Australian wine conglomerate spends $900mil to acquire Paso Robles-based Daou Vineyards

The 16-year-old wine brand from Paso Robles has become one of the hottest in the luxury wine market, prompting the acquisition.

Australian-based wine conglomerate Treasury Wine Estates Ltd is set to acquire San Luis Obispo County-based Daou Vineyards for $900 million.

Driving the news: The acquisition includes the Daou brand, Daou Mountain Estate, four luxury wineries, and around 400 acres of vineyards in Adelaida District of Paso Robles.

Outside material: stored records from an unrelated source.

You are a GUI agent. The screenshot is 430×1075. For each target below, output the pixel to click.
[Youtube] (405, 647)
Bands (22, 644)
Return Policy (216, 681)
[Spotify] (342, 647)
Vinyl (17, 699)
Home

  • The acquisition aligns with Treasury Wine Estates’ strategy to emphasize its luxury portfolio and expand its presence in key growth markets, particularly in the United States.
  • The deal is expected to accelerate Treasury Wine Estates’s focus on a portfolio that is increasingly luxury-led with a greater presence in key growth markets such as the U.S.
  • According to Joel Peterson, executive director of the Paso Robles Wine Country Alliance, the acquisition is a major development for the growth of the Paso Robles wine market.
  • Georges and Daniel Daou are expected to continue to be actively involved in the business after the transaction is completed.

The backstory: Daou Vineyards was founded in 2007 by brothers Georges and Daniel Daou and has been the fastest-growing luxury wine brand in the U.S. trade over the past year, known for its award-winning Cabernet Sauvignon-based Patrimony wines, consumer profile, and luxury experiences.

  • This acquisition follows other recent wine business transactions in the region in recent years including E&J Gallo’s purchase of Denner Winery and Constellation’s acquisition of Booker Winery.